2. The flow meter according to claim 1, characterized by the feature:
the measuring channel (31) has a rectangular cross section.
3. The flow meter according to claim 1 or 2, characterized by the feature:
the inner longitudinal ribs (38) have recesses in the area of the reduced channel
wall (32) for mounting the magnetic poles (2).
4. The flow meter according to claim 1, 2, or 3, characterized by the feature:

the inner longitudinal ribs (38) have in areas additional recesses (39) for
mounting additional structural parts and/or for anchoring insulating sealing
compound.
5. The flow meter according to any one of claims 1 through 4, characterized by the
feature:
the inner transverse partitions (37) are positioned directly before and behind the
reduced channel wall (32).
6. The flow meter according to any one of claims 1 through 5, characterized by the
feature:
the outer reinforcement cage also comprises at least two outer transverse
partitions (42).
7. The flow meter according to any one of claims 1 through 6, characterized by the
feature:
the outer reinforcement cage also comprises at least two second outer
longitudinal ribs (41) oriented perpendicular to the first outer longitudinal ribs
(40).
8. The flow meter according to any one of claims 1 through 7, characterized by the
feature:
wedge-shaped reinforcement ribs (14, 24) pass the magnetic flux of the first
and/or second outer longitudinal ribs (40, 41) to the inlet connecting piece (10)
and outlet connecting piece (20).
9. The flow meter according to any one of claims 1 through 8, characterized by the
feature:
the relative linear expansion of the measuring unit (30) reinforced by the inner
and outer reinforcement cage, said expansion which is caused by tension at the

inlet connecting piece (10) and outlet connecting piece (20), is not greater than
the relative linear expansion of the connecting pieces (10, 20) themselves.
10. The flow meter according to any one of claims 1 through 9, characterized by the
feature:
the measuring unit (30) is enclosed on the outside with a covering.
11. The flow meter according to any one of claims 1 through 10, characterized by the
feature:
an electrical and/or magnetic shielding surrounds the measuring unit (30),
the shielding is mechanically connected to the connecting pieces (10, 20) or the
outer transverse partitions (42).
12. The flow meter according to any one of claims 1 through 11, characterized by the
feature:
the magnetic poles (2) are integrated into the channel wall (32).
13. The flow meter according to any one of claims 1 through 12, characterized by the
feature:
the housing consists of reinforced plastic, preferably fiber-reinforced
thermoplastic.
14. The flow meter according to any one of claims 1 through 13, characterized by the
feature:
the housing consists of two separately produced individual parts (10, 20, 30; 50),
the measuring unit (30) has a recess (50') for a separate module (50) preferably
insertable by raising/lowering,
the module (50) comprises at least the inner transverse partitions (37), the
measuring channel, the electrodes (1), and the magnetic poles (2).

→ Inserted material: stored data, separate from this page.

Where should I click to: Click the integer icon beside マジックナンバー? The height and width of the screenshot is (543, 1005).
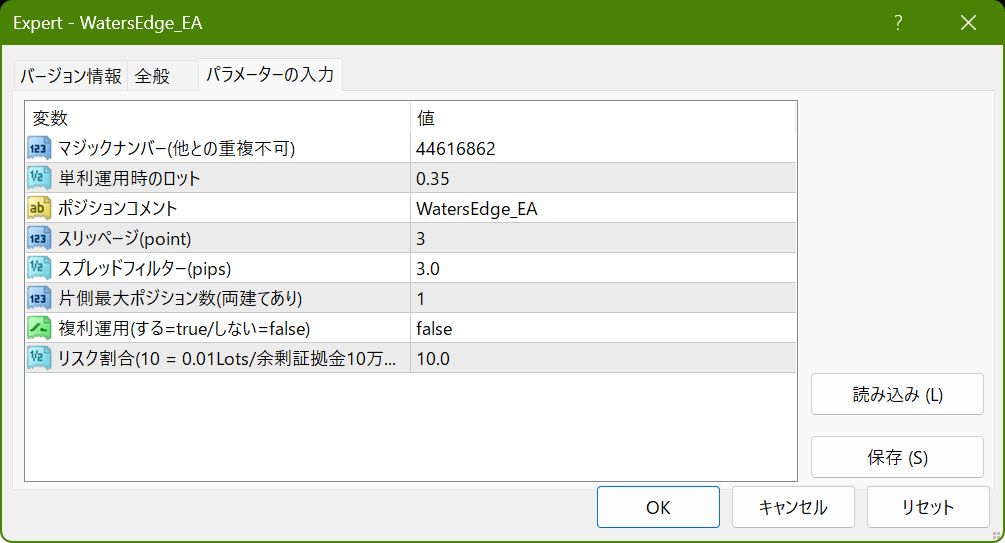coord(40,149)

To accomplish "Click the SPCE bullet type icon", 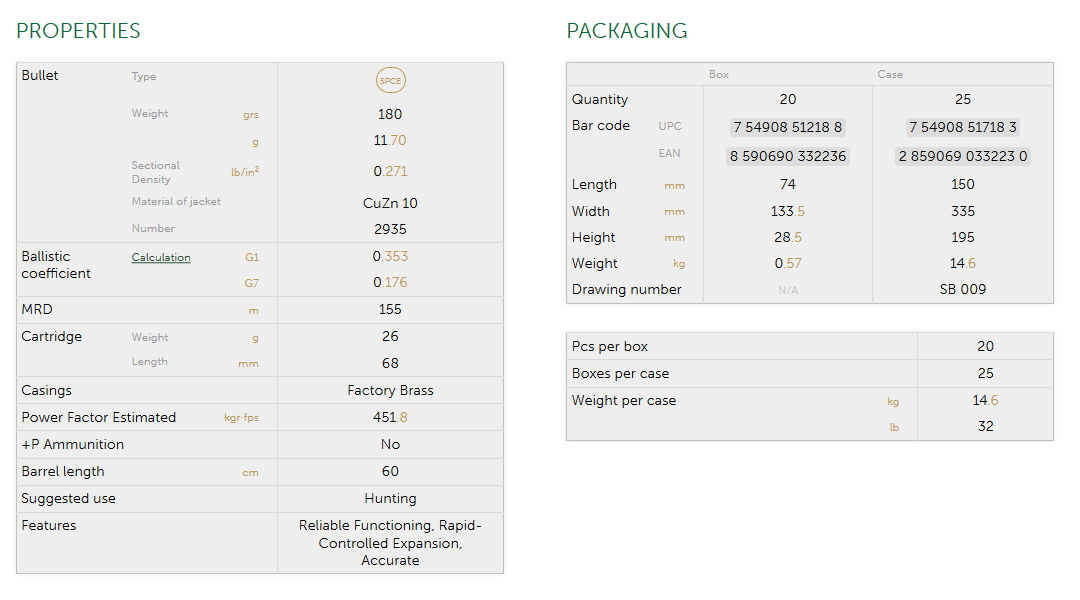I will click(x=390, y=82).
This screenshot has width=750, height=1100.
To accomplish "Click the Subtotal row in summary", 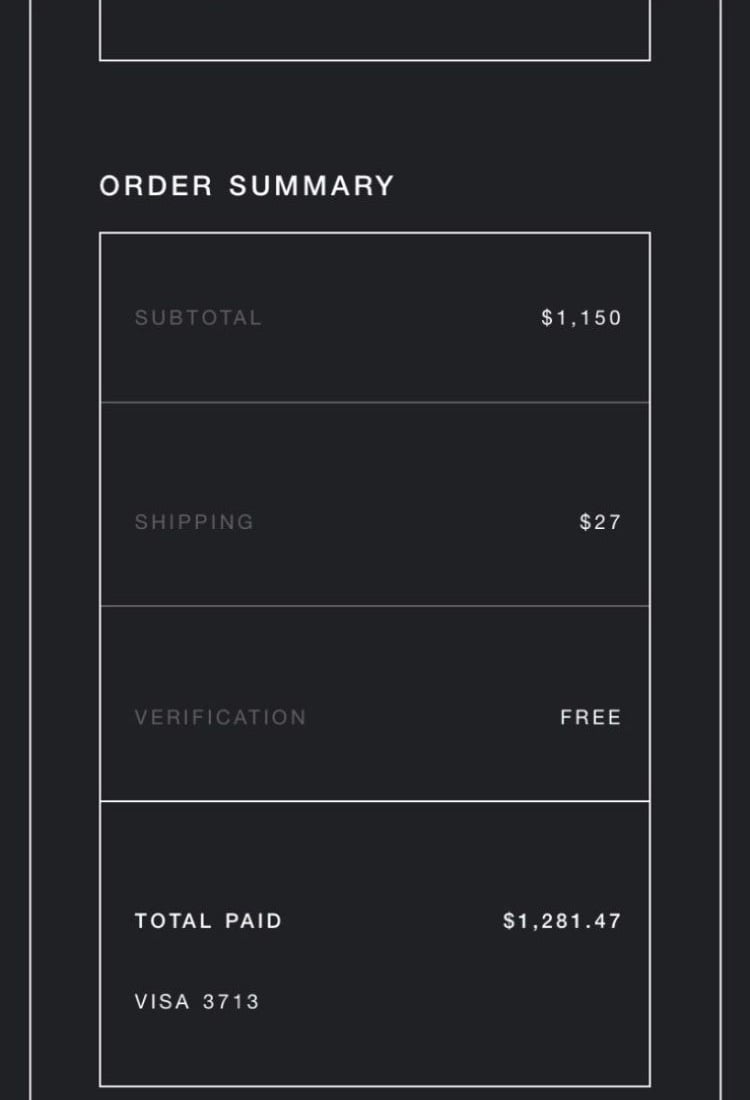I will [x=375, y=318].
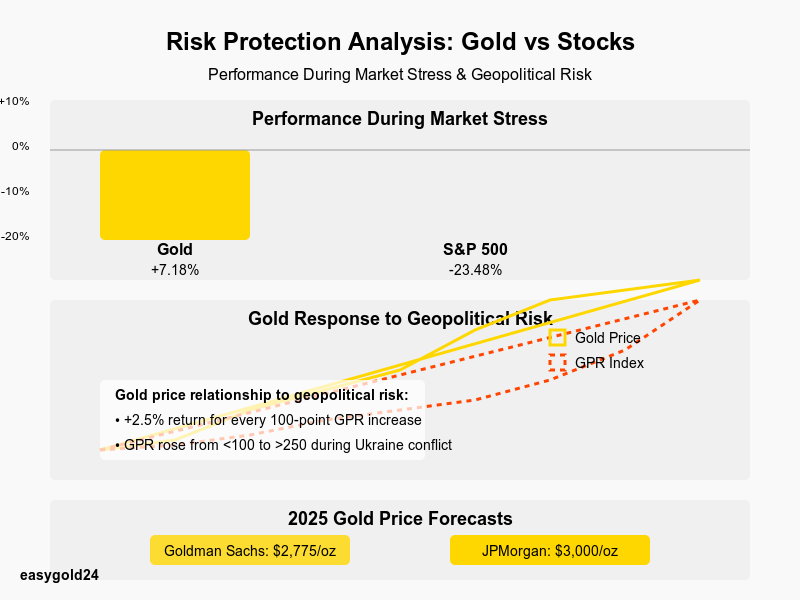Click the -23.48% S&P 500 value

click(x=476, y=270)
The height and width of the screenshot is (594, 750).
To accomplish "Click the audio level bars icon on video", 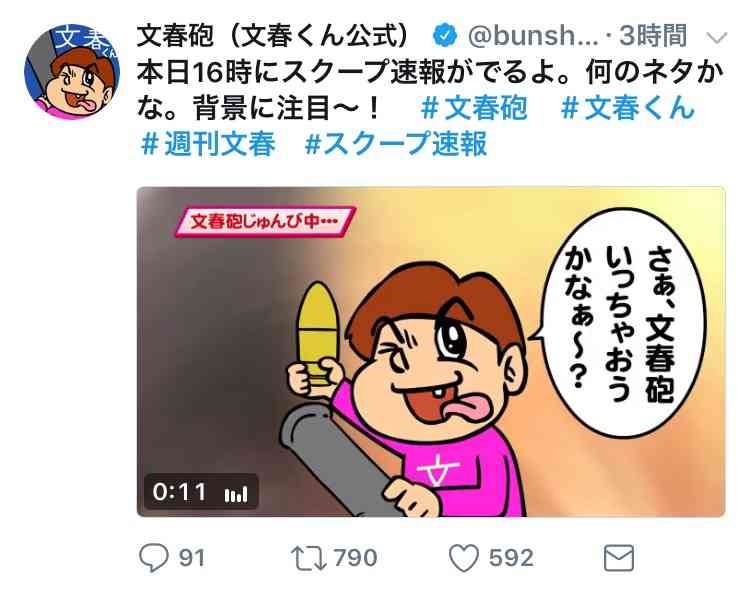I will point(236,494).
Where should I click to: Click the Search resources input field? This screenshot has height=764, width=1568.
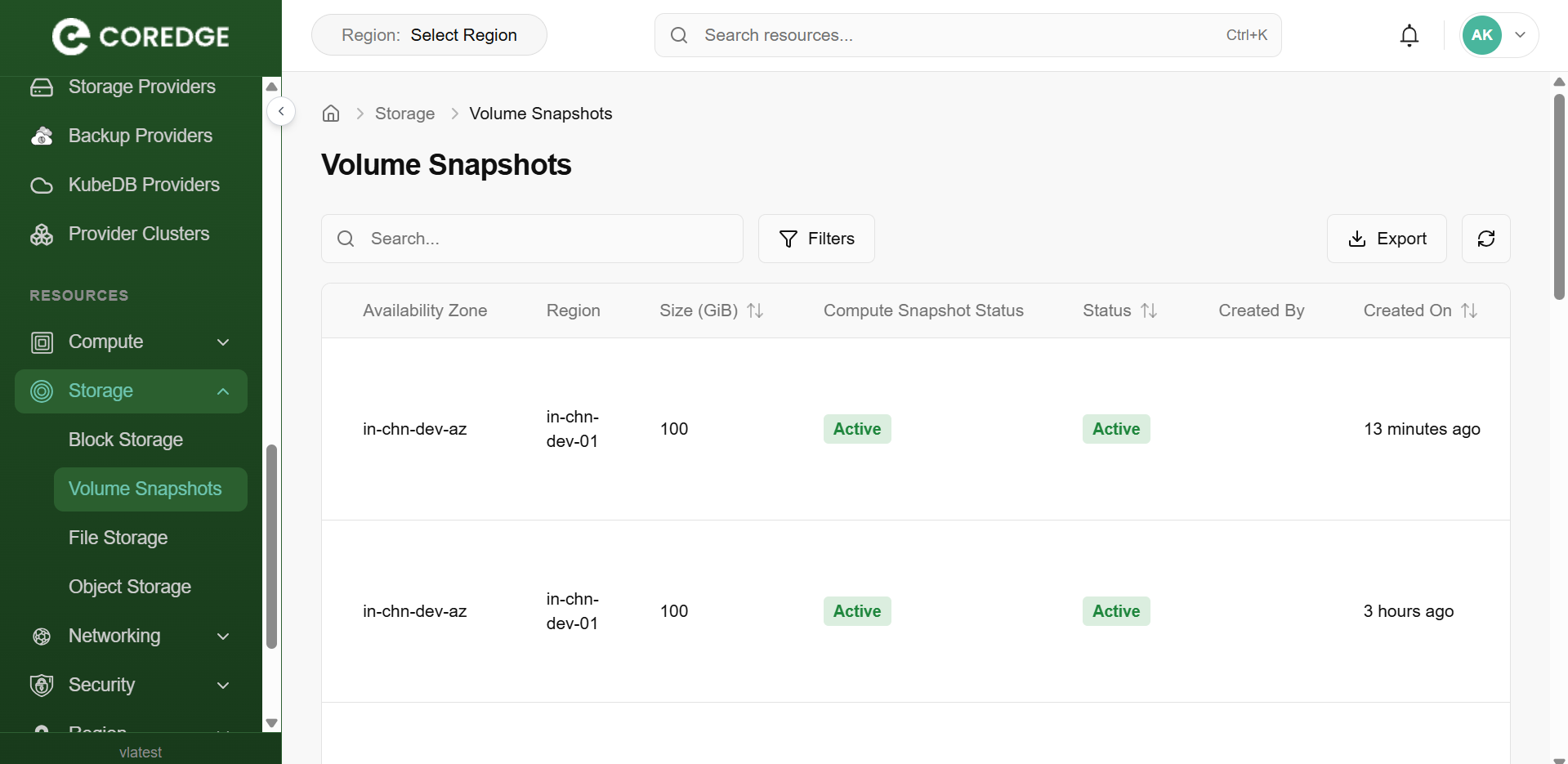[x=956, y=35]
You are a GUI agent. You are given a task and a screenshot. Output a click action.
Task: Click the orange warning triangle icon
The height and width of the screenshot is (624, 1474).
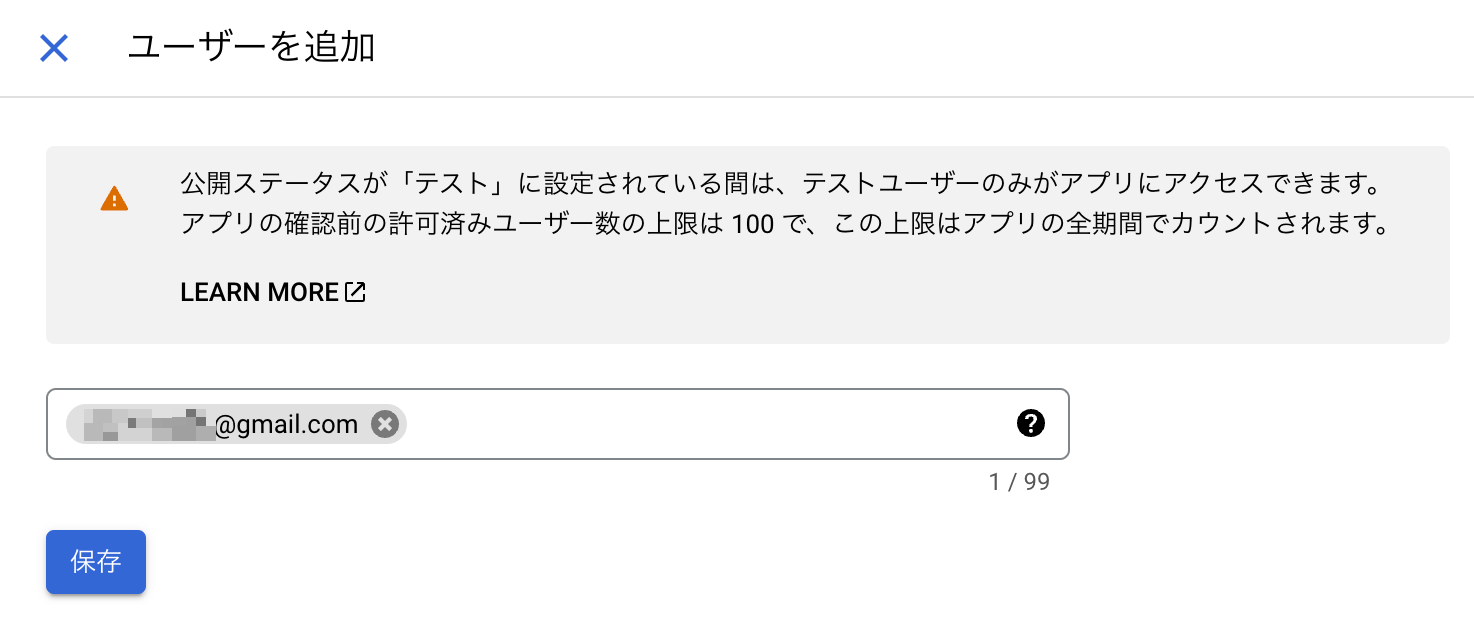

15. The flow meter according to any one of claims 1 through 13, characterized by the
feature:
the housing consists of three separately produced individual parts (10, 20, 30)
connected to one another in a tension-resistant manner,
the ends of the measuring unit (30) are sealed fluid-tight by seals (3) in recesses
(16, 26) in the connecting pieces (10, 20).

The invention relates to magnetic-inductive flow meters
comprising a pressure-resistant plastic housing that includes an
inlet port (10), an outlet port (20), and an intermediate
measuring unit (30) . The measuring unit (30) comprises a
measurement duct (31), through which the fluid to be measured
flows and which has a duct wall (32). The measuring unit (30)
further comprises two opposite measuring electrodes (1) which
are arranged in the duct wall (32) and are oriented
perpendicular to the magnet poles (2). Taking into account the
maximum admissible pressure for the selected plastic, the duct
wall (32) is reduced to a minimum admissible thickness in the
region of the magnet poles (2) . An internal reinforcement cage
that includes at least two internal transverse bulkheads (37)
and at least two internal longitudinal ribs (38) stabilizes the
duct wall (32) . An external reinforcement cage that includes at
least two first external longitudinal ribs (40) retains and
stabilizes the internal reinforcement cage and connects the
measuring unit (30) in a tension-proof manner to the inlet port
(10) and the outlet port (20).